Leave out all pictures. Extract exactly the lines from the one containing "Open the Source Control view" through the end of the data.

[Stored data]
★ ★ ★

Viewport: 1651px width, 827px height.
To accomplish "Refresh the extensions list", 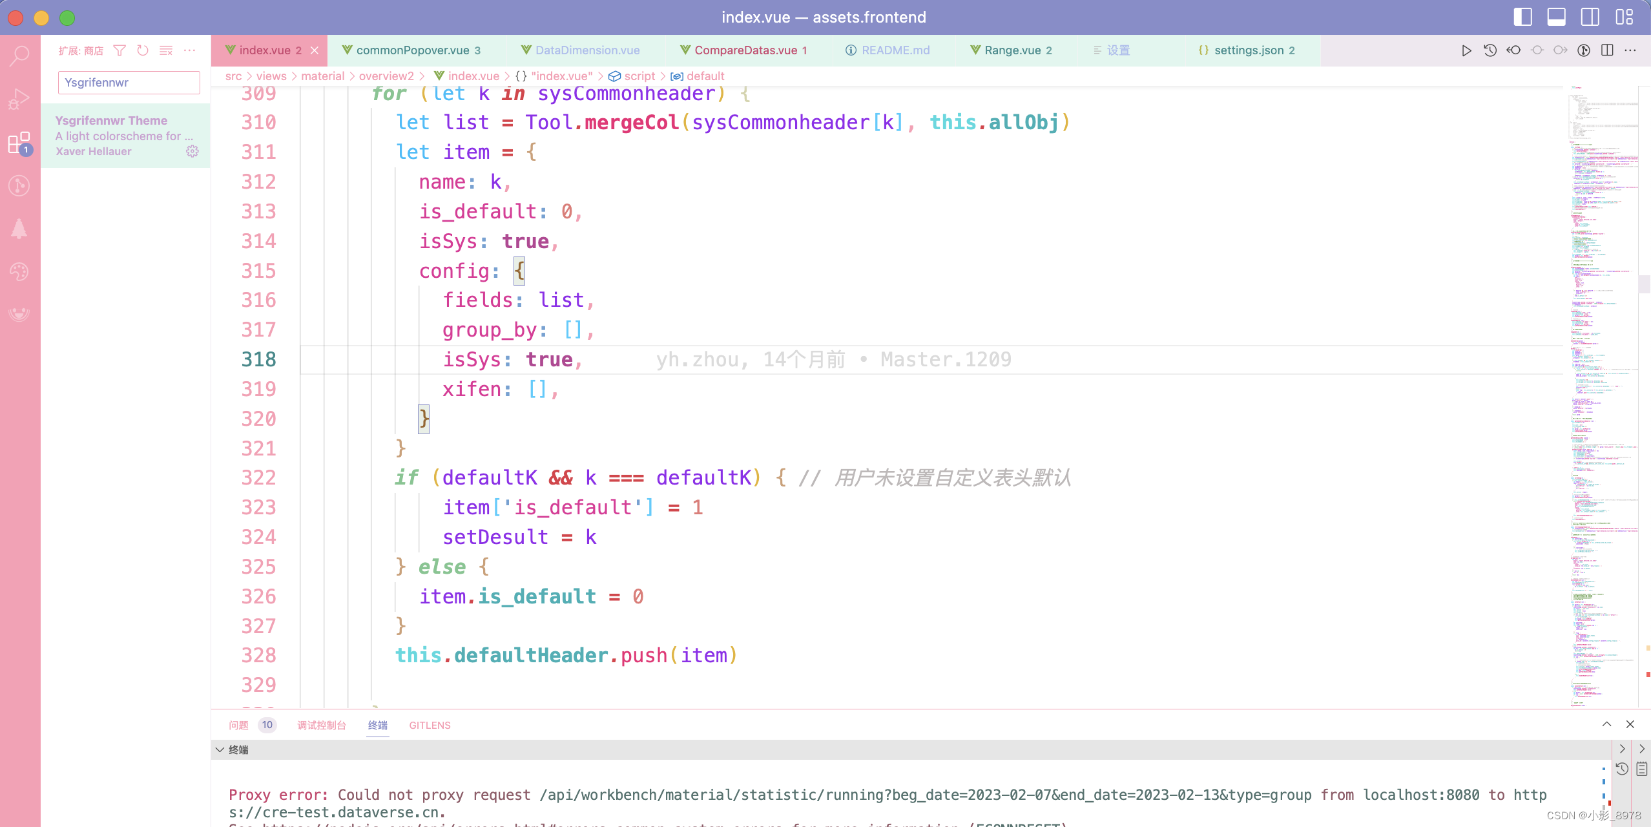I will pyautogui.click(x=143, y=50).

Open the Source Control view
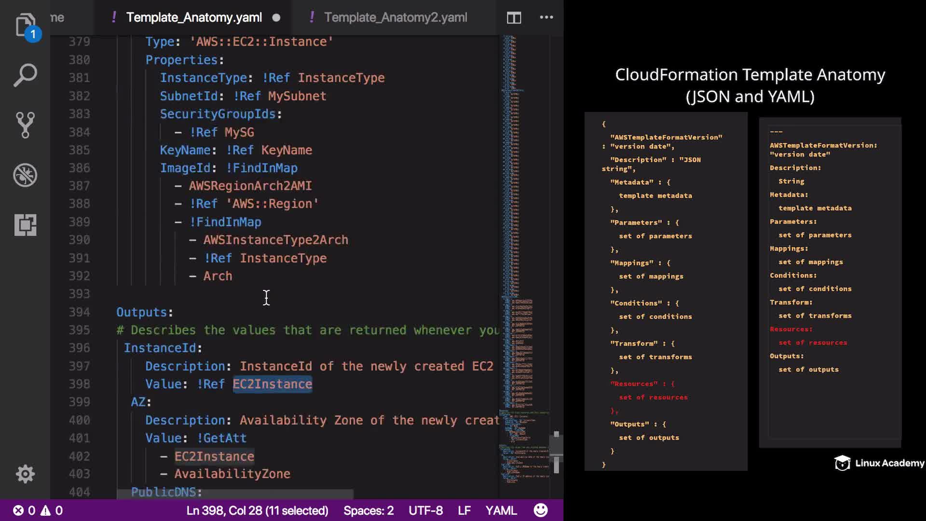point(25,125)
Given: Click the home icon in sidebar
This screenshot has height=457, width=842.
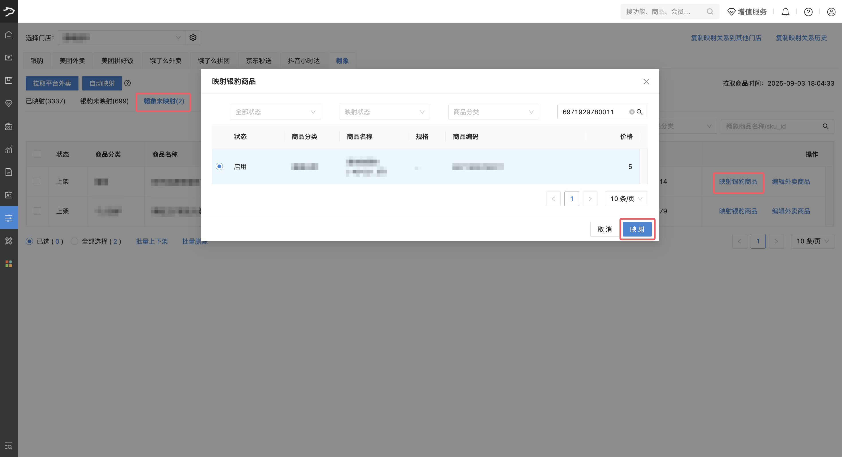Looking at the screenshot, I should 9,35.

★ ★ ★

Task solution |
Open the Source Control view
point(25,125)
Given: Click the home icon in sidebar
This screenshot has height=457, width=842.
Looking at the screenshot, I should 9,35.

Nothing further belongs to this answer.